— BEGIN RECORDS FOR THE EXERCISE —

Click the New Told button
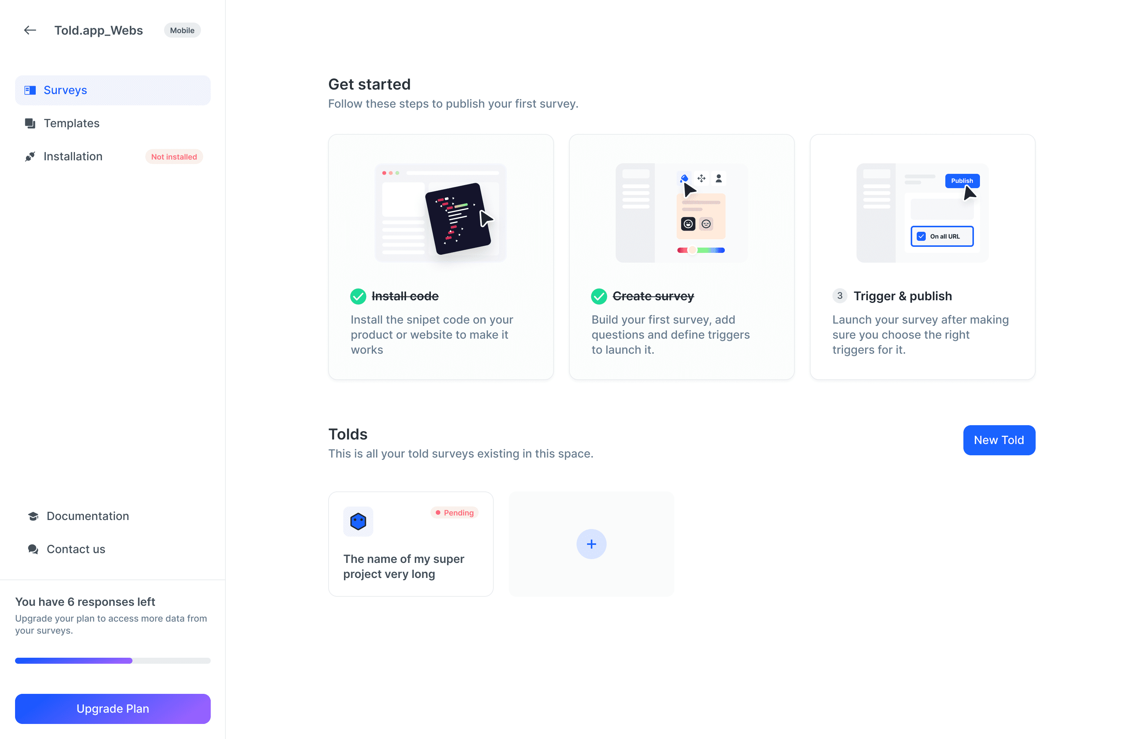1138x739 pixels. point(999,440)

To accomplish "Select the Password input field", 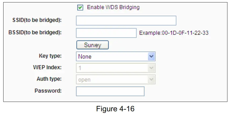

— END RECORDS FOR THE EXERCISE —
— BEGIN RECORDS FOR THE EXERCISE —

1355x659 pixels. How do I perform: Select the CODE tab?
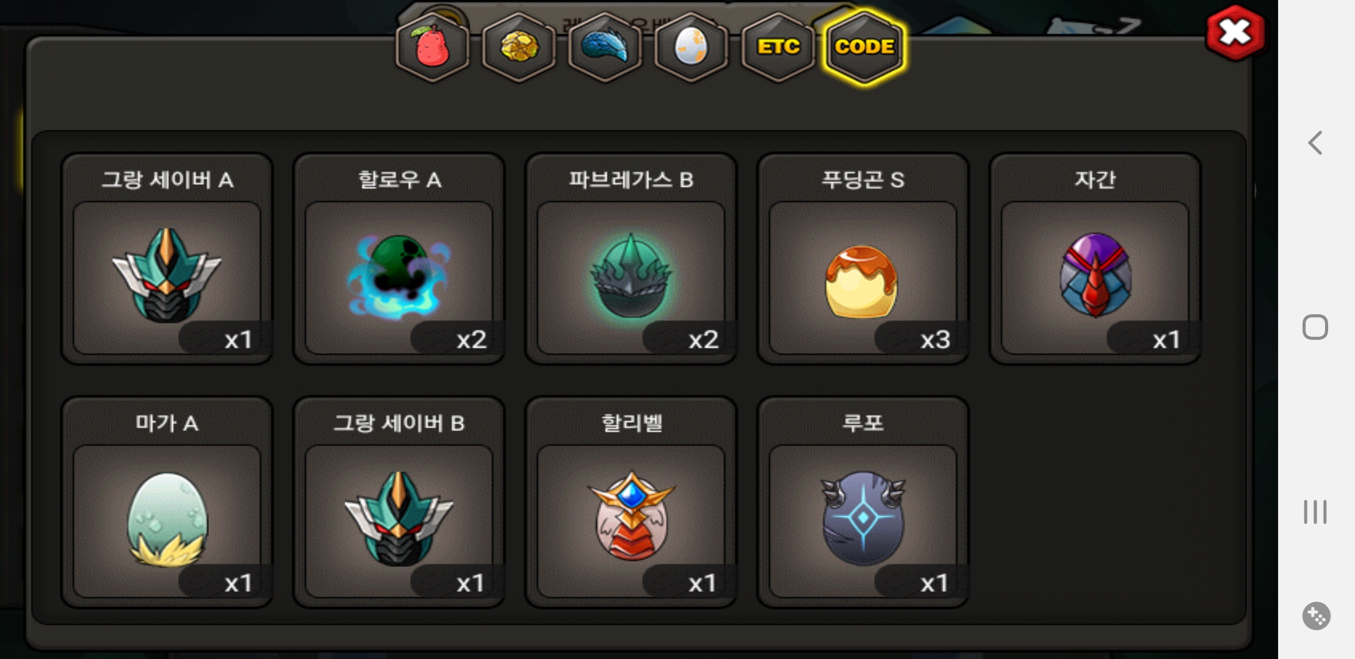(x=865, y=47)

— END RECORDS FOR THE EXERCISE —
— BEGIN RECORDS FOR THE EXERCISE —

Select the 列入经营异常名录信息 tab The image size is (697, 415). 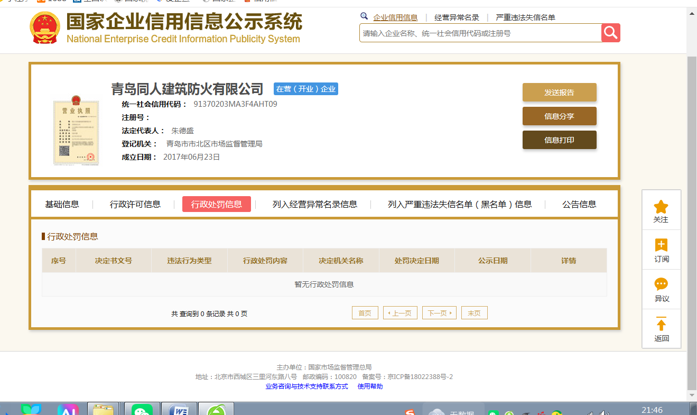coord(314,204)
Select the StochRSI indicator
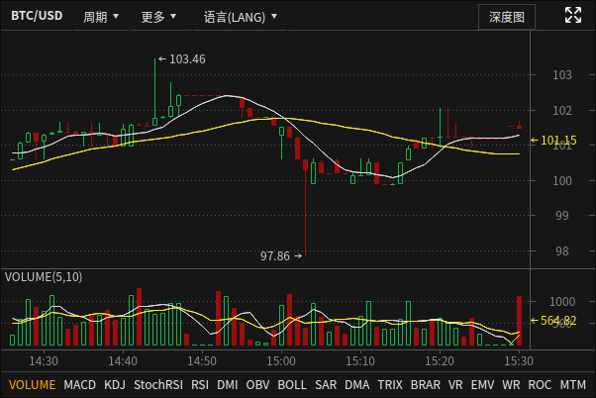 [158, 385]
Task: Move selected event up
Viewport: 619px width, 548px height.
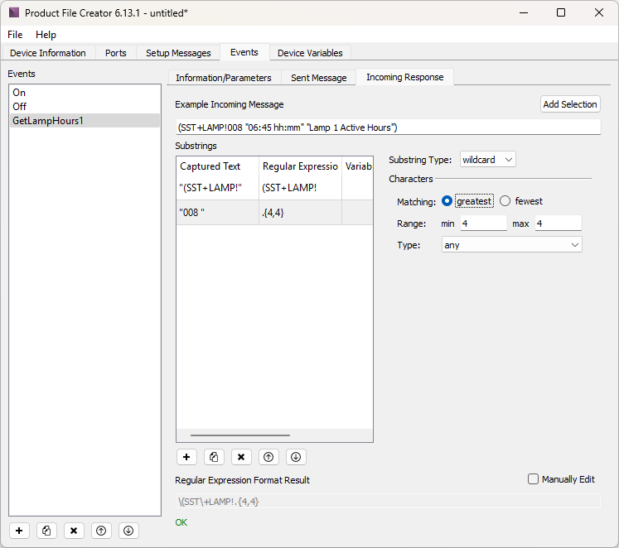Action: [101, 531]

— END RECORDS FOR THE EXERCISE —

## [WORK TO COMPLETE]
Quote the rows from the line containing "Click the New Told button" through the line containing "the Password input", both included, word for word. Omit the pictures from your answer.

## [WORKED ANSWER]
Click the New Told button
1138x739 pixels. point(999,440)

To accomplish "Select the Password input field", 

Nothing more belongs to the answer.